Tuesday, February 22, 2011

Ticket To Ride

Richard Furnstein: Fat Elvis period John starts to shake his blues on this track. While he is certainly plenty bummed out, confusion is his primary emotion here. The girl in his life may be leaving him but he's not completely sure. Hell, she's not even sure. He thinks he's gonna be sad; that old feeling creeps in again. Despite the impending sense of doom, John's voice has a different tone from his previous lady anguish numbers. He's noticeably more laid back now; his baby doesn't care, so why should he. The bales of weed probably helped him reach this plateau, and the impact of (non-upper) drugs is rarely more evident in John's vocals. He's not going to cry over this one, he's not even sure if he likes her. Pass the gravity bong and what's on the telly, love?

Robert Bunter: It's great to have the chance to listen to these wonderful tracks with you. This song is so heavy, Richard! Listen: the lurching, stop-start beat sounds like a bulldozer with triangular wheels climbing up the stairs of a Roman amphitheatre. A hard-hat bedecked Lennon is seated in the operator's deck of this rugged contraption, looking young and strong as he pulls the drive levers back and forth with an impassive air. The rest of the crew (Paul, George, Ringo and the studio engineers) look on with grim approval as he rumbles ahead, leaving the twisted wreckage of crumbled ampitheatre steps behind him.

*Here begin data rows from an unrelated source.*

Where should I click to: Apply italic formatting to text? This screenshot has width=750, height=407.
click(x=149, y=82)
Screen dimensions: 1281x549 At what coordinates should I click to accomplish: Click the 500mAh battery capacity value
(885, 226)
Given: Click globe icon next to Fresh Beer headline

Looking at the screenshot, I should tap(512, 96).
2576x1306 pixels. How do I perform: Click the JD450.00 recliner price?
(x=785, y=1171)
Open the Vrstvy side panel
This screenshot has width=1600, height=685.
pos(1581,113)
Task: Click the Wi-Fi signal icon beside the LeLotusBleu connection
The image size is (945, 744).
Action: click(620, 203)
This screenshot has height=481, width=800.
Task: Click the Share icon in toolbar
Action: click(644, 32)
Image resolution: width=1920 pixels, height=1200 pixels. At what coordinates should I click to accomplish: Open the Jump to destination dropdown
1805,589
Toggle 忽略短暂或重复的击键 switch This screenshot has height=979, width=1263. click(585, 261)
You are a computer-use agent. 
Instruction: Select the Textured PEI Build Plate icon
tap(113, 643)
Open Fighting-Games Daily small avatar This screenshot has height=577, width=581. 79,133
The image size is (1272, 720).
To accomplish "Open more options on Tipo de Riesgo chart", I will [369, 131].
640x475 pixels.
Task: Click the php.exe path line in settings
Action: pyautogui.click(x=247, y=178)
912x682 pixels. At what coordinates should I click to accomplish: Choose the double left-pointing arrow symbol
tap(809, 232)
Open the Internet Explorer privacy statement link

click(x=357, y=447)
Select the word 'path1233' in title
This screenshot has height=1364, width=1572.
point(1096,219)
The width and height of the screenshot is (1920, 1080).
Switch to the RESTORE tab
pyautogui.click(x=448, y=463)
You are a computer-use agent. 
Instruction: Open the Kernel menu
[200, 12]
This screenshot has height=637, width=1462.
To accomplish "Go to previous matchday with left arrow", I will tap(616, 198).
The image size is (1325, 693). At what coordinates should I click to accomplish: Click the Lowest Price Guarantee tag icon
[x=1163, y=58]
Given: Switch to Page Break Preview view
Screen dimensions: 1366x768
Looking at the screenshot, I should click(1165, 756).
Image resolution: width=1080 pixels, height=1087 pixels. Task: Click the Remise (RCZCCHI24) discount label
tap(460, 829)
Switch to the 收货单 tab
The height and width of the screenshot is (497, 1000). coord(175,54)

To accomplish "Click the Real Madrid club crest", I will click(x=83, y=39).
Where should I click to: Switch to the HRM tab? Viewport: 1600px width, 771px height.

Richard Furnstein: Musically, the song is notable for it's gorgeous chime, hanging like lovely byrds over pristine fields of snow. Ringo opens up his drumming on this one, pointing to future triumphs in "Rain" and the deconstructed percussion of the Sgt Pepper's era. If you ever have the distinct pleasure of listening to this song with me, get ready for me to point out the perfection of John's "awww" before he dips into the chorus. His vulnerability that he shows in that one syllable makes up for his audible indifference on the rest of the track.
Robert Bunter: The monolithic tension is only broken in two places. The beat starts to normalize a bit on the bridge ("I don't know why she's riding so high"), only to lurch back into first gear at 1:26. Then, the ridiculous double-time "My baby don't care" coda. It sounds like John just leaped off the bulldozer and started wildly dancing up the remaining steps in a merry, spastic gospel frenzy while the other Beatles shake tambourines and clap and hoot.

Richard Furnstein: I have to once again mention the lovely Karen Carpenter, who turns this weed rocker into a funereal weeper. Sorry for all the sadness and suffering, Karen, but take it elsewhere. We're having a Beatles gospel party in here.


  1. in the 90's i read in some guitar magazine that this tune is the "first heavy metal tune". i found this on it's wiki

    "Lennon proudly claimed that it was the first heavy metal song given the droning bassline, repeating drums, and loaded guitar lines."

    hmmm, why not?

  2. Yeah, that "first heavy metal song" rap is such baloney. I'm not going there.